As expected from my past experience, I've felt pretty horrible for most
of this pregnancy so far. It's hard not to throw myself a pity party
most days when I think about just how hard everything about pregnancy
has been for me so far. I get so frustrated that I couldn't get
pregnant, couldn't stay pregnant, and now that I am pregnant I can't
even enjoy it because of how sick I am. My body just hates pregnancy. On top of that, every twinge
sets me on edge wondering if something is wrong with the baby, and it
just becomes physically and mentally exhausting. I've gone back to work temporarily
to fill in for a maternity leave, and thankfully I tend to feel okay at
work, but once I get home in the evenings and on days that I'm home my
body just crashes and I spend most of my time in bed.
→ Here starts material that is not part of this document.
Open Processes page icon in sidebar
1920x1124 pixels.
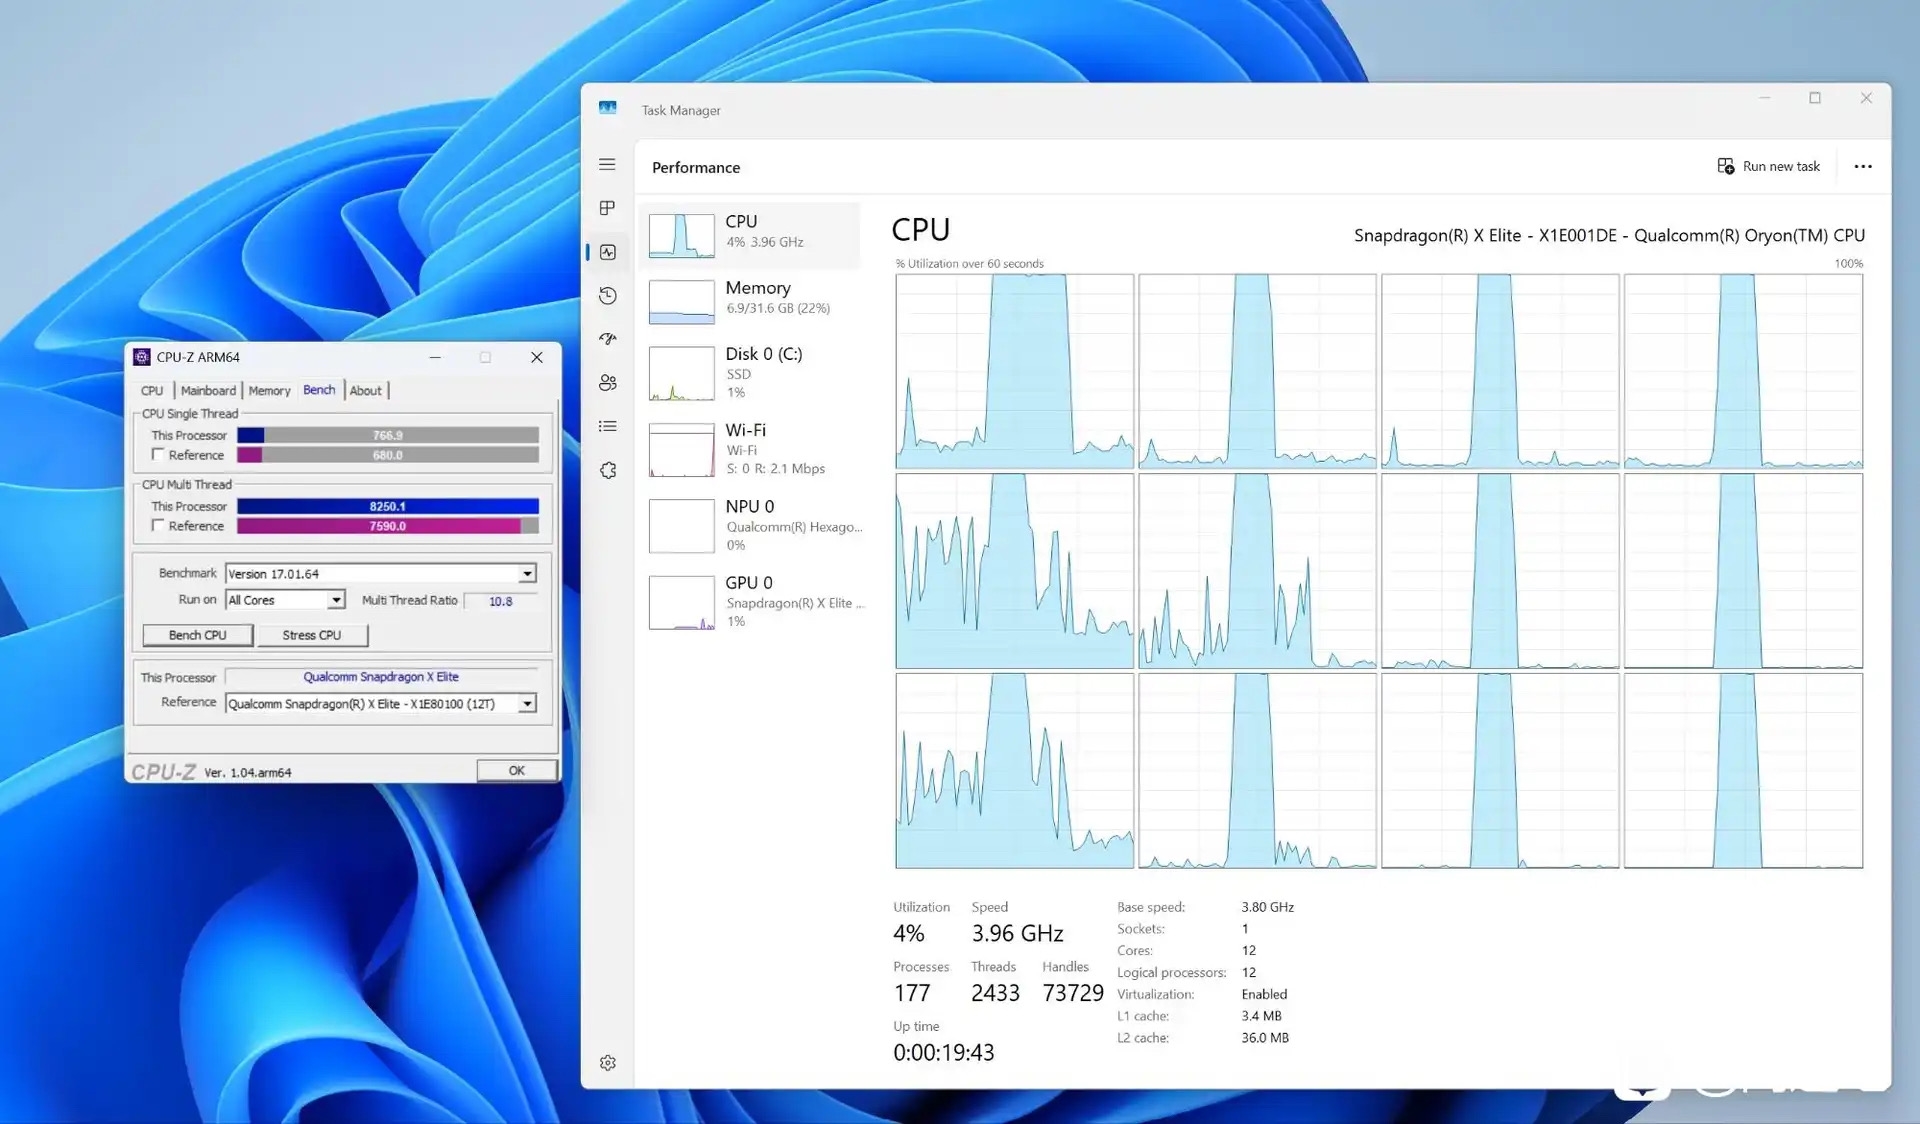click(x=607, y=208)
Going back to work also means that Jellybean has gone back to daycare where she, and by extension I, catch every bug that goes around the classroom. On top of all of
this we have been dealing with some difficult things in Jellybean's case
that have taken up time, energy and emotion beyond what caring for her
normally requires. It's just been a really hard couple of weeks, I'm hoping and praying the second trimester will bring better things and allow me to fully appreciate and enjoy growing this baby that we've longed for for so long!
On a brighter note, I was able to stop two of my medications this week, bringing my total down to four instead of six daily, which is really exciting to me! The progesterone was a precaution we took for the first 9 weeks, and was by far the most expensive of my medications (a month's worth was more than our rent!) so we are looking forward to not having to pay for it anymore, but I am also hoping that some of my fatigue and nausea will ease up now that I've stopped it. I also had a thyroid check-up this week, and found that the smallest dose of the medication for my hypothyroidism was too much and was causing me to swing in the other direction. I'm hopeful that this is what was causing some of my rapid weight loss and that correcting it will help!
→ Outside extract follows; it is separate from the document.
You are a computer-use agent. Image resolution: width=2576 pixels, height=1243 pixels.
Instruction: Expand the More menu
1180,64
Stopping those two medications leaves me with just my heparin injections twice a day along with baby aspirin to counteract my blood clotting disorder that was responsible for the miscarriages, zofran to try to ease the nausea and vomiting, and my vitamins to make sure baby gets everything he/she needs even though I haven't been able to eat well.
Something we are extremely grateful for right now is that I was able to qualify for medicaid, and even though my OBGYN doesn't normally take medicaid patients, she agreed to make an exception in my case. Initially we were concerned because she was no longer in network with our health sharing group, and we thought we may have to choose between paying out of pocket to continue seeing the doctor I trust, or going to a new doctor who didn't know me or my history and who I hadn't already established trust with, so we are thrilled with these developments and grateful that we won't have to be concerned with medical costs along with everything else, and that I can continue seeing the doctor whom I adore and trust completely with my life and my child's life!
Of course above all we are just thankful that baby is doing well and appears perfectly healthy, and as miserable as the day-to-day is, it really will be worth it to hold this child in my arms! Please continue to pray for all of us; that baby stays healthy, that I start feeling better, that everyone will make the right decisions for jellybean and that those decisions will be made quickly, and for Matt as he has taken on so much to care for all 3 of us during this time and does it so well!